REQUIRED WORK: Repeat each line of the material below word for word.

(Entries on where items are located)
====

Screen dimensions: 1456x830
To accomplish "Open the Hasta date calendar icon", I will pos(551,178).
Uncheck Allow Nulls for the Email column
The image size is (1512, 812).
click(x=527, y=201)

====

COMPLETE RESPONSE:
Screen dimensions: 1456x830
To accomplish "Open the Hasta date calendar icon", I will pos(551,178).
Uncheck Allow Nulls for the Email column
The image size is (1512, 812).
click(x=527, y=201)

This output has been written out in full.